道中は部隊長が魔王様の素晴らしさをこれでもかと語りまくり、一座の顔は少しどころでなくかなり強張っていたようだけれど。部隊長はその顔に一度も気が付かないまま別れたそうだ。
「そういう事なら、ヴェルメリオが書類渡しに行くか?」
当時の一座ではない可能性のほうが高いだろう。それでも、魔王様はヴェルメリオの顔を見てそう告げた。昔の話に花を咲かせるつもりではないだろうが、その後を多少は気にしているはずだ。そうでなければ、ヴェルメリオがこのような話をするはずがない。
「興行の許可は出すのですか?」
「まあ、断る理由もないからなあ。そういう話が出るっているのは、いいことだと思うし」
「いえ、ですが……」
珍しい。素直にそう思った。興味のないことはバッサリと切り捨てるのがいつものヴェルメリオだ。やはり、気にしていたのだと確信を持つには充分すぎる言動。
にやり、と魔王様が笑う。こうなったら是が非でもヴェルメリオを引っ張り出したいのだろう。おせっかいだと分かっているけれど、外堀を埋めさせてもらおうか。
「その時とは違う人たちかもしれませんし。そのような申請の書類を渡すのは文官です。
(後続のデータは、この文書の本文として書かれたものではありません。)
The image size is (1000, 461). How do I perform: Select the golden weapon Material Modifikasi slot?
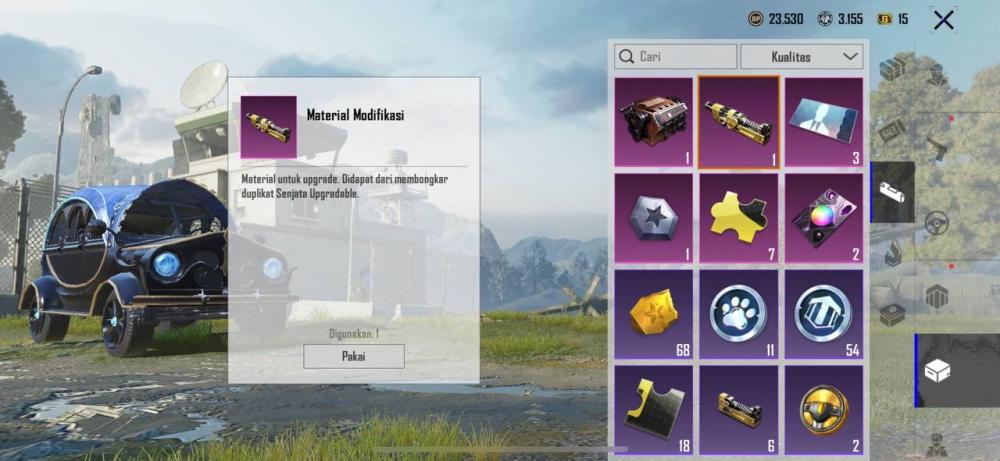738,122
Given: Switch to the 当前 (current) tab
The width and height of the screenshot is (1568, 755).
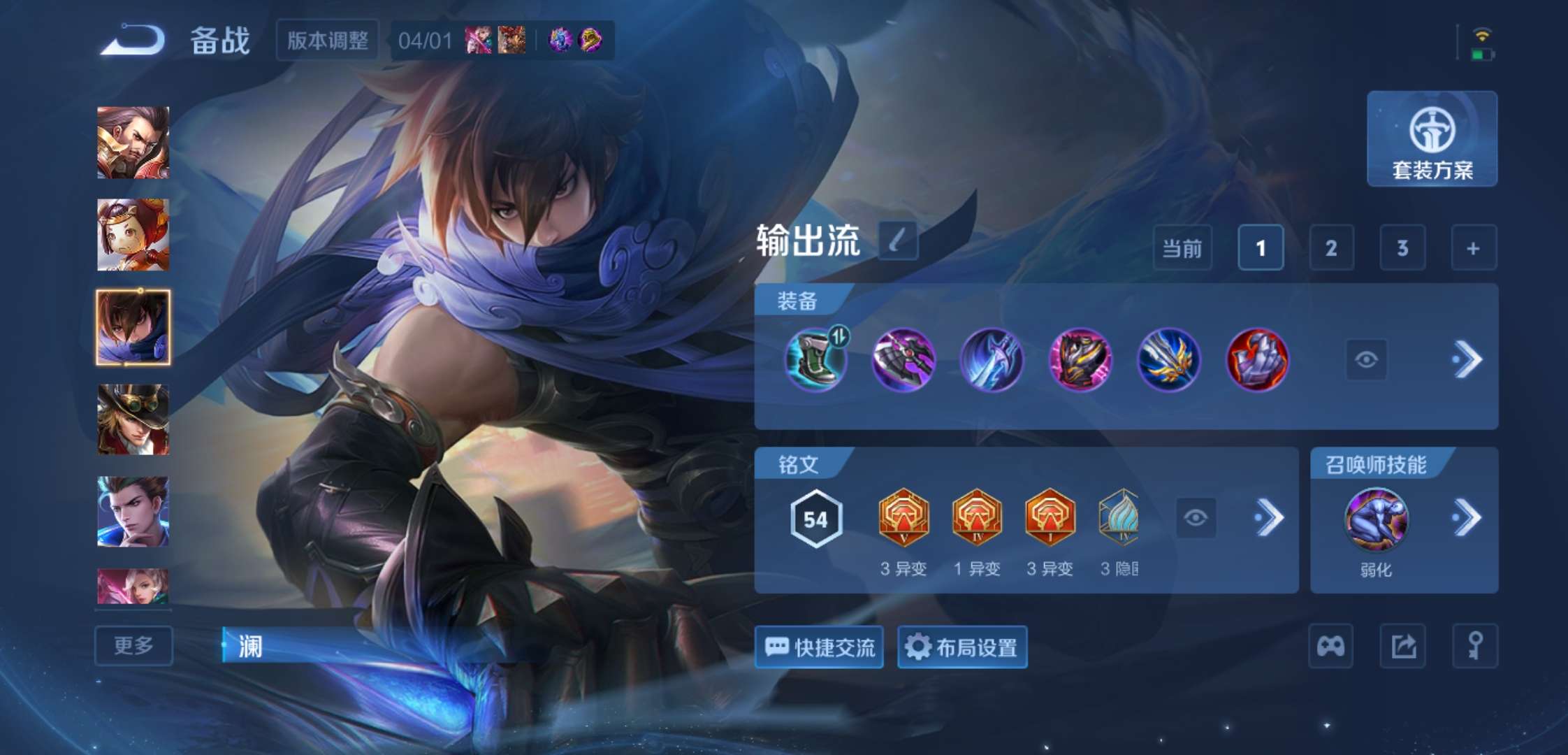Looking at the screenshot, I should [x=1182, y=248].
文官には昔の知り合いだと言っておけばいいでしょう」
「なんなら、着替えるか? 文官たちの制服、まだ予備あったよな?」
「ええ。志願者も順調に増えているので、サイズもございますよ」
ちなみに、これは本当。志願者が増えているけれど、全員を採用するわけにもいかないから文官の数自体はあまり増やしていないけれど。だけど、いろんな体格の人が来るので、それに合わせるようにして服のサイズは増えていっている。
余談だが、一番大きなサイズの服は、ラドがすっぽりと隠れてしまうほどだ。それを見たクリフォードが腹を抱えて笑い、ラドの機嫌を損ねたのは少し前の話。
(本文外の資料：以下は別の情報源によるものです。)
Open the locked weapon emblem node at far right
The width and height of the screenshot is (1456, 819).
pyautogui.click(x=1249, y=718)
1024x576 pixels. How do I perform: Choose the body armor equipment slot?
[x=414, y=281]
「分かりました。行きますよ。ですが、あの時と今回の申請を出してきた団が同じとは決まっていませんからね?」
「もちろんだ。魔族は長寿とはいえ、体力的な衰えがないわけではないからな。体が資本の仕事なんだから、入れ替わってることだって当然あるだろうさ」
「それでは、書類の不備がないかを確認しましょう。なるべく早く、渡してあげたいですね」
「そうだな。それじゃ、しっかり確認しないとな」
諦めたヴェルメリオは、わざとらしく大きなため息を吐いているがその表情はとても優しいものだった。
魔王様の手に書類を渡し、自分も記入漏れがないことを確認する。せっかくヴェルメリオが出るのだ、二度手間になどさせるつもりはないからな。
旅から旅へと各地を巡っていた一座が、この街を拠点とするのはしばらく先。
魔王の物語を知りたければこの一座の舞台を見ればいいと言われるようになるのは、さらに先の話。